Interpretive Summary: Cucumbers preserved commercially by natural fermentations in salt brines occasionally spoil after the primary fermentation is complete. This spoilage has been characterized by decreases in lactic acid and rise in brine pH caused by microbial instability. Among several lactic acid bacteria species isolated from spoilage fermentations in this study, Lactobacillus buchneri was unique in its ability to initiate lactic acid degradation in fermented cucumbers and may play an important role in fermented cucumber spoilage. In the absence of oxygen, cucumbers fermented with 6% sodium chloride to a terminal pH of 3.2 were not subject to spoilage. However, lactic acid was degraded by spoilage microorganisms in cucumbers fermented with 0, 2, and 4% NaCl, even with a terminal pH as low as 3.2. Ongoing efforts to reduce sodium in commercial brining operations will need to include measures for controlling the increased susceptibility to spoilage of cucumbers fermented and stored with lower NaCl concentrations. L. buchneri may be an appropriate target for development of such control measures.

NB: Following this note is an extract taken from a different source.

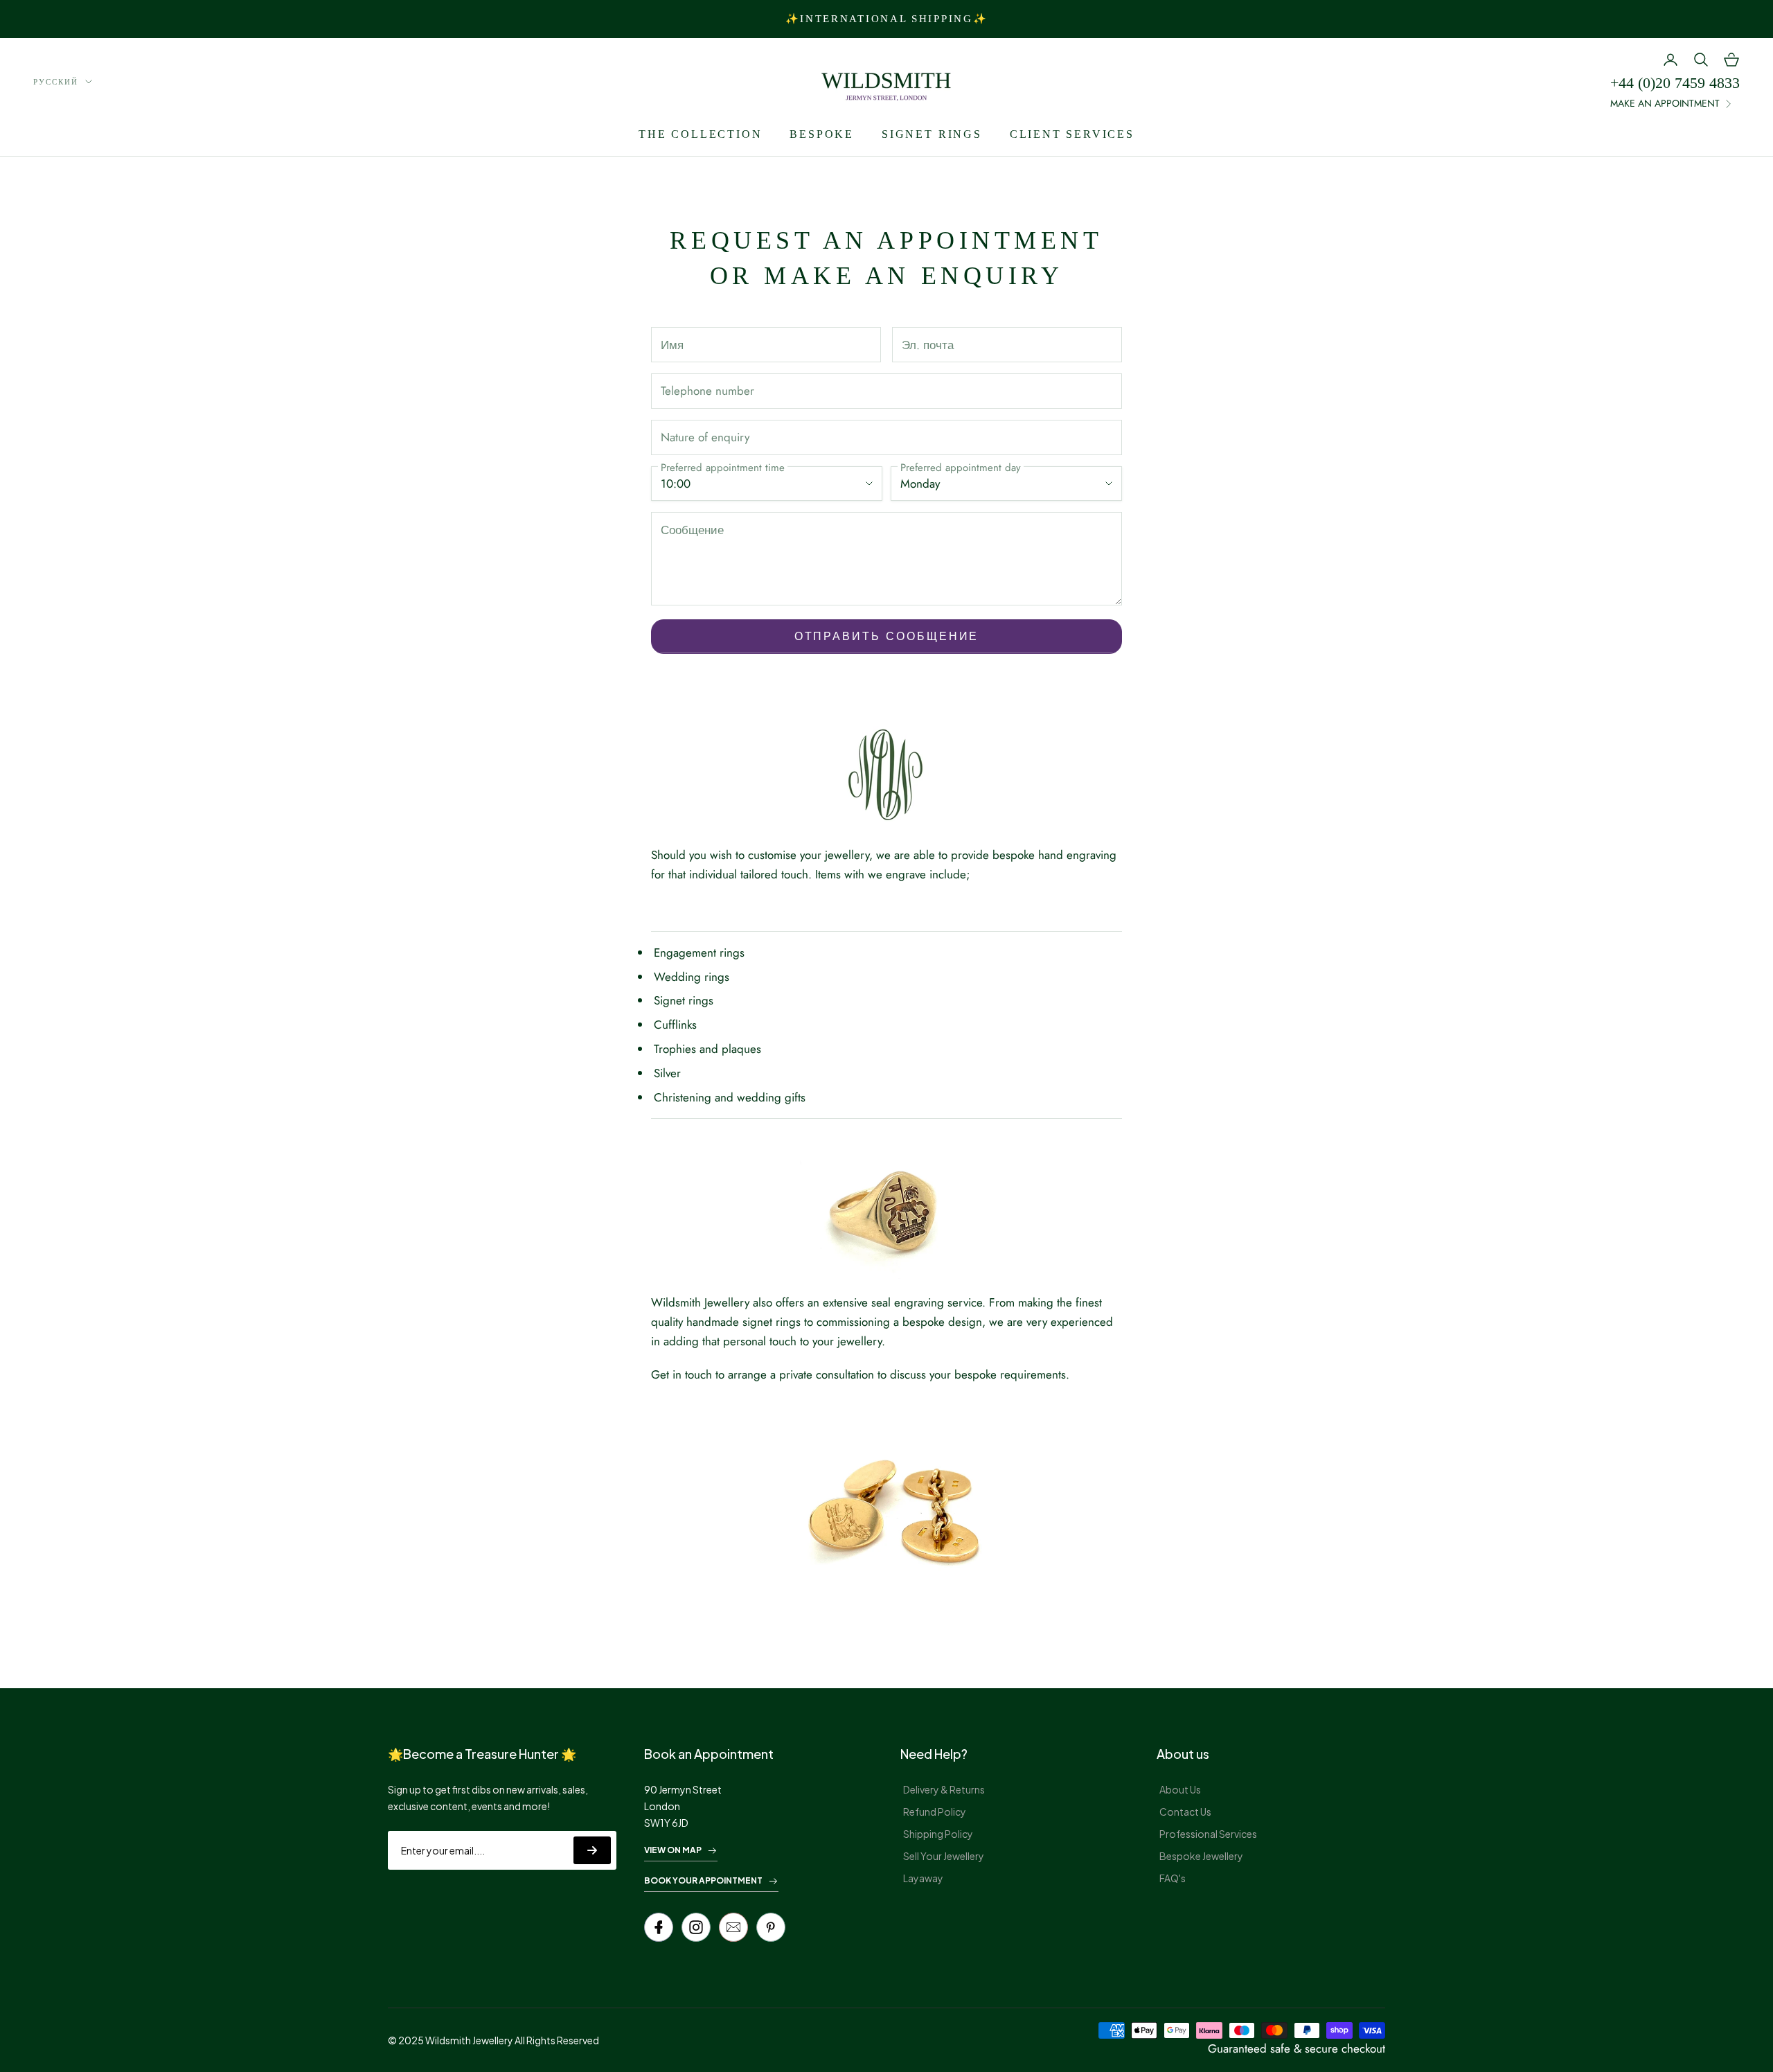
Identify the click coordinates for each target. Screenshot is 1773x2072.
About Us (1180, 1789)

Cucumbers are preserved commercially by natural fermentations in 5% to 8% sodium chloride (NaCl) brines. Occasionally, fermented cucumbers spoil after the primary fermentation is complete. This spoilage has been characterized by decreases in lactic acid and a rise in brine pH caused by microbial instability. Objectives of this study were to determine the combined effects of NaCl and pH on fermented cucumber spoilage and to determine the ability of lactic acid bacteria (LAB) spoilage isolates to initiate lactic acid degradation in fermented cucumbers. Cucumbers fermented with 0%, 2%, 4%, and 6% NaCl were blended into slurries (FCS) and adjusted to pH 3.2, 3.8, 4.3, and 5.0 prior to centrifugation, sterile-filtration, and inoculation with spoilage organisms. Organic acids and pH were measured initially and after 3 wk, 2, 6, 12, and 18 mo anaerobic incubation at 25 ºC. Anaerobic lactic acid degradation occurred in FCS at pH 3.8, 4.3, and 5.0 regardless of NaCl concentration. At pH 3.2, reduced NaCl concentrations resulted in increased susceptibility to spoilage, indicating that the pH limit for lactic acid utilization in reduced NaCl fermented cucumbers is 3.2 or lower. Over 18 mo incubation, only cucumbers fermented with 6% NaCl to pH 3.2 prevented anaerobic lactic acid degradation by spoilage bacteria. Among several LAB species isolated from fermented cucumber spoilage, Lactobacillus buchneri was unique in its ability to metabolize lactic acid in FCS with concurrent increases in acetic acid and 1,2-propanediol. Therefore, L. buchneri may be one of multiple organisms that contribute to development of fermented cucumber spoilage.